The recent murder of Nahel, a 17-year-old, by a police officer in Nanterre comes as a shock because its violence was captured on video, and the intention to kill cannot be questioned. But this murder is not an isolated incident, and the demonstrations that followed are a reaction proportionate to the policies of police repression, segregation and abandonment of the suburbs put in place by successive governments.
We can’t be fooled: such discrimination is part of a strategy to suppress the proletariat as a whole, and the non-white proletariat in particular. Even if at the moment, among video game workers, few of us come from working-class neighbourhoods, overseas territories or isolated regions, we are all affected. As workers, we have far more in common with the “suburban youth” than with the ruling class our bosses belong to.

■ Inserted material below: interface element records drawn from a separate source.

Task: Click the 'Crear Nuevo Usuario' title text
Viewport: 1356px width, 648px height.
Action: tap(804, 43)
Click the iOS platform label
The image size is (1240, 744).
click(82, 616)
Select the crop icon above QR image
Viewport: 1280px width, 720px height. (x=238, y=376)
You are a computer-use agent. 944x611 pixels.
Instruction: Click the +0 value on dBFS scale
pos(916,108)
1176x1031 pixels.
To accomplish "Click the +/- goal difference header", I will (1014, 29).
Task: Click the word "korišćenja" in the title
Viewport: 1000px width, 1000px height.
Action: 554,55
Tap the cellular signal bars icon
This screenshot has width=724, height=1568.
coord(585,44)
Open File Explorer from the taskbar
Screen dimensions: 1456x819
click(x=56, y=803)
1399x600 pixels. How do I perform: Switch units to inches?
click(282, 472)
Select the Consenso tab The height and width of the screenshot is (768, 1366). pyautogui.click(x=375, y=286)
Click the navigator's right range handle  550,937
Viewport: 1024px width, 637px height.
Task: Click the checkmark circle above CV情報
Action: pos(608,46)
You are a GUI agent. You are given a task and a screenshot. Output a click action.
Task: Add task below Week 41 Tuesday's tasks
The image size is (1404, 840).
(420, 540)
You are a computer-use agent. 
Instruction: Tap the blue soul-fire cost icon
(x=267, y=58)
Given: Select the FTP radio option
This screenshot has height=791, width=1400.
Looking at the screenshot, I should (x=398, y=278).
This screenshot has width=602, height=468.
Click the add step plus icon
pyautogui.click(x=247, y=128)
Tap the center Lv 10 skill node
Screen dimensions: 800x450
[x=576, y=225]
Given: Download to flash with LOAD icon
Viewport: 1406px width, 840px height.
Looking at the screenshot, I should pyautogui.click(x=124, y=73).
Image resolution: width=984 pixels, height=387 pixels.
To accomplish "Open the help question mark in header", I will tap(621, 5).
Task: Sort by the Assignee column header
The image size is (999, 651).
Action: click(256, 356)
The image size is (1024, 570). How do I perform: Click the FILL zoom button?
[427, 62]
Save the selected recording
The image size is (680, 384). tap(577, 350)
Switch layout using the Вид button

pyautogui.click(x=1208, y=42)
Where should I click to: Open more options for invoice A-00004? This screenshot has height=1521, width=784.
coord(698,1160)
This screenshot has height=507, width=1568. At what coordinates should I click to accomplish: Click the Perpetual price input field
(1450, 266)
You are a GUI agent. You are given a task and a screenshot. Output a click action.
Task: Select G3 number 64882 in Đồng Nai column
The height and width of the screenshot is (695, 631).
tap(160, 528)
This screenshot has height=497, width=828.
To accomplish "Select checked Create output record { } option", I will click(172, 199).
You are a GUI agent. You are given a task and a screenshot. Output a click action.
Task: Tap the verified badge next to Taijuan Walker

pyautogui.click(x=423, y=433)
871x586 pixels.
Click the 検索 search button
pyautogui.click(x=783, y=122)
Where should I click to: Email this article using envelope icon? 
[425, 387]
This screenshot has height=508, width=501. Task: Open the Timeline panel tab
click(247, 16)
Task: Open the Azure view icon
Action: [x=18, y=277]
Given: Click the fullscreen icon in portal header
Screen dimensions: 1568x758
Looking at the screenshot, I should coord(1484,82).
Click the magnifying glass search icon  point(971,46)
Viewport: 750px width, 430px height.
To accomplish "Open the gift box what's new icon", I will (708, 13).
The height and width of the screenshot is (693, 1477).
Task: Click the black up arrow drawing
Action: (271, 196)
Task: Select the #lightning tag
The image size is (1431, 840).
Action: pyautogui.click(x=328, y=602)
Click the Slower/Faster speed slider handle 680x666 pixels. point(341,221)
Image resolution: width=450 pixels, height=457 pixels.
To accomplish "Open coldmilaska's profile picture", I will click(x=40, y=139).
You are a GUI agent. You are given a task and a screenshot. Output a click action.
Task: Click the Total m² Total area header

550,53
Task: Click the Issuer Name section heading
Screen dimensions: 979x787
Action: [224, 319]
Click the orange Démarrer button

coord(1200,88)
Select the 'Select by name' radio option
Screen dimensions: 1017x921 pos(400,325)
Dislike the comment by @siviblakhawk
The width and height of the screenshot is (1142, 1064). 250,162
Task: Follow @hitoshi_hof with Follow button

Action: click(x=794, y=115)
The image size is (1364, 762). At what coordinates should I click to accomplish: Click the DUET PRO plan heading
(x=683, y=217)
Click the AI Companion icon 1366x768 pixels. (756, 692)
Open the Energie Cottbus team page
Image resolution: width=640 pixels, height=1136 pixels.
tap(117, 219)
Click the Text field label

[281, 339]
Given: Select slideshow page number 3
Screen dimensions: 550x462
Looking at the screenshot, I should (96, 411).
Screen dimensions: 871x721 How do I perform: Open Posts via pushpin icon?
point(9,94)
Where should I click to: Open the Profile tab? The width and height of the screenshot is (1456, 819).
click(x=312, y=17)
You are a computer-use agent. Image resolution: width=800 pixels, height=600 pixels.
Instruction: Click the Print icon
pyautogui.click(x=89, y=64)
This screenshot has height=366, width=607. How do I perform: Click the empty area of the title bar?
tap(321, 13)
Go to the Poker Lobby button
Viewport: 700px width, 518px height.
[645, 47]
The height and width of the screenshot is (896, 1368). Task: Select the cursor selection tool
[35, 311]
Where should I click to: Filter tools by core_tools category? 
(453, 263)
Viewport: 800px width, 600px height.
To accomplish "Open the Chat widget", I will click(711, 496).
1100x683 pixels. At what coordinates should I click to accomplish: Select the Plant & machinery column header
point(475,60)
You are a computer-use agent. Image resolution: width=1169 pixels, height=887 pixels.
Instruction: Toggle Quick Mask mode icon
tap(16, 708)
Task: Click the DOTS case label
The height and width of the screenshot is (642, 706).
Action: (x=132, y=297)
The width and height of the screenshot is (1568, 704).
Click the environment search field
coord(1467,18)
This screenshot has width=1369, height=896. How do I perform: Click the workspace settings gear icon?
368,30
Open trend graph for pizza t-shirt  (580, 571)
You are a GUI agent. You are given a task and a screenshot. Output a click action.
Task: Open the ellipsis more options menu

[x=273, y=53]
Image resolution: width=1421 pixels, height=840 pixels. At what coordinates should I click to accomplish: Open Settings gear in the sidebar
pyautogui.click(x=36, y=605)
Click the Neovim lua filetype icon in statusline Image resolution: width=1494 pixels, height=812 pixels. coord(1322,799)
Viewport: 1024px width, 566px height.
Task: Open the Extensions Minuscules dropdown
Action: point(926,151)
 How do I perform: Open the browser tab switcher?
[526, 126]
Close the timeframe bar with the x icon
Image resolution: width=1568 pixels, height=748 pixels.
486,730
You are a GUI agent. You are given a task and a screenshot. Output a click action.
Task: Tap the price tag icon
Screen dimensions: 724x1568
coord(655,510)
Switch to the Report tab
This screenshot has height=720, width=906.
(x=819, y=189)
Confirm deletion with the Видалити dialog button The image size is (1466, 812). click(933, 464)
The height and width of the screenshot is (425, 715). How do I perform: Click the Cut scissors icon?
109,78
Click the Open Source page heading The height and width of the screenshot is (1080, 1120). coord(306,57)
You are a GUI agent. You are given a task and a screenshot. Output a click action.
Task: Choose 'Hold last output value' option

We must not allow ourselves to be distracted by a government that is trying to make people forget about the murder and racism by fabricating other excuses for the problems, including when it is talking about video games. If we choose to look the other way, to focus on images of anger rather than on its roots and meaning, we are contributing to the fragmentation of our social class and allowing the most marginalised among us to be oppressed. Without solidarity, the state will continue to reinforce discrimination, undermine our rights and impoverish entire populations.
The impunity must end. Justice has to be delivered, not just for Nahel but also for all those we have never heard of. The people arrested in recent days during the demonstrations and sentenced by the justice system must be granted amnesty.
The STJV calls on all workers to always support the families of victims murdered by the police, to be aware of and relay the demands of marginalised communities and to help local organisations to the best of their ability. As a union, we will continue to fight for the replacement of policing with social policies, and for public money to be channelled to those who need it, rather than to the police and corporations as is currently the case.